Ao longo do filme, acompanhamos várias relações tensas entre o ambiente familiar e as intenções ocultas. Selminha, esposa de Arandir, ao ser indagada pela imprensa se conhece realmente o marido, responde: "Eu amo o Arandir", revelando a raiz da confiança. Aprígio, pai de Selminha, é um homem de falas lacunares, acentuadas por um olhar vago, raramente direcionado aos personagens, e uma inexplicável recusa em pronunciar o nome do genro indícios de seu desejo por Arandir. O questionamento das bases da estrutura familiar, chave na obra rodriguiana, mescla-se ainda com outros elementos, como o contraponto do malandro jornalista Amado Ribeiro em ótima interpretação de Daniel Filho.
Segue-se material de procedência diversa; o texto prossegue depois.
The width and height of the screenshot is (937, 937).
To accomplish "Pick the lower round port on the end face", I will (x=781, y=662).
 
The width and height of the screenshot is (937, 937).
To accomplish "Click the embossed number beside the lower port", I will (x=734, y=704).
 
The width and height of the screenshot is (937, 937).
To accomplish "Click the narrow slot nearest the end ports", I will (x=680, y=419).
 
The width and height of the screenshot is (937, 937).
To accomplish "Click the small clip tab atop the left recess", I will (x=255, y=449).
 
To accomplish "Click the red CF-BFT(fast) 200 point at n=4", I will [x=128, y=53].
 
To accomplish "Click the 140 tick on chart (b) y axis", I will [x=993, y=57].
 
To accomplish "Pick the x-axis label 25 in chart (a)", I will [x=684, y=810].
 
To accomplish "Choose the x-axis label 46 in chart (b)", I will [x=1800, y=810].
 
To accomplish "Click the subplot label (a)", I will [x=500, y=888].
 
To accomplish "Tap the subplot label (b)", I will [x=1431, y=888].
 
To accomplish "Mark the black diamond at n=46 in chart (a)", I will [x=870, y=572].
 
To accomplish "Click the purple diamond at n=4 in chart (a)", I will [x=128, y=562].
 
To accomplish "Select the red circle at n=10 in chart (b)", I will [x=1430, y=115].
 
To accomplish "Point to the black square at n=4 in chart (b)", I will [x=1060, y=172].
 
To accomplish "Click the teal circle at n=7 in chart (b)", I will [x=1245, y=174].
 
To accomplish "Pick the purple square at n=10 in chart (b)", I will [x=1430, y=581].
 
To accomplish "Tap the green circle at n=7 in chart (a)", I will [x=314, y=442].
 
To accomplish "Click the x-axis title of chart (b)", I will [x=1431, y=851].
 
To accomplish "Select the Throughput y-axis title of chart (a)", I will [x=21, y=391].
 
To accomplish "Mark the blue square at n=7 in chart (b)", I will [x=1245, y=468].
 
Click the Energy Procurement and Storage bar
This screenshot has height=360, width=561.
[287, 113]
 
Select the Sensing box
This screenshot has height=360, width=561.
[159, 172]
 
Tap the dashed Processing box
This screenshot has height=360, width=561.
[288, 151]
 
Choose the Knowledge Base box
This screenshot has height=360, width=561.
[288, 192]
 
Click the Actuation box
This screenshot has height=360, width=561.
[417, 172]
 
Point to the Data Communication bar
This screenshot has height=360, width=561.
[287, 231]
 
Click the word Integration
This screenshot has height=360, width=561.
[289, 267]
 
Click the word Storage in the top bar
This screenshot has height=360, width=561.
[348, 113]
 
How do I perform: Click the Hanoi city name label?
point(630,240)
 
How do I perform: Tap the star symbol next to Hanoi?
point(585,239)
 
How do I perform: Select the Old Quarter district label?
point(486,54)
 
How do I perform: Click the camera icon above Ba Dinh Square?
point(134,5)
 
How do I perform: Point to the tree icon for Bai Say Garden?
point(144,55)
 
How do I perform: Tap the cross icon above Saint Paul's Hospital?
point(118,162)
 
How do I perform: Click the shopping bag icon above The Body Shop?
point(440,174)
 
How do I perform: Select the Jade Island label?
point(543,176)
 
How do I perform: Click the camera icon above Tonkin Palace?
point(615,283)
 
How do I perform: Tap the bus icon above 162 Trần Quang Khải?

Há aqui um tratamento naturalista. Sem maiores elaborações visuais, Barreto concentrase na precisão dos diálogos, adaptados para o filme pelo próprio Nelson Rodrigues. E há um cuidado com a utilização da música composta pelo maestro Guto Graça Mello, para que ela não sobressaia à trama, apenas pontue alguns momentos de passagem. Nota-se ainda a busca por detalhes do cotidiano em enquadramentos como o de uma moradora da vila com um regador, o de Selminha cortando carne em casa ou o das velhinhas na rua próximas a um afiador de facas.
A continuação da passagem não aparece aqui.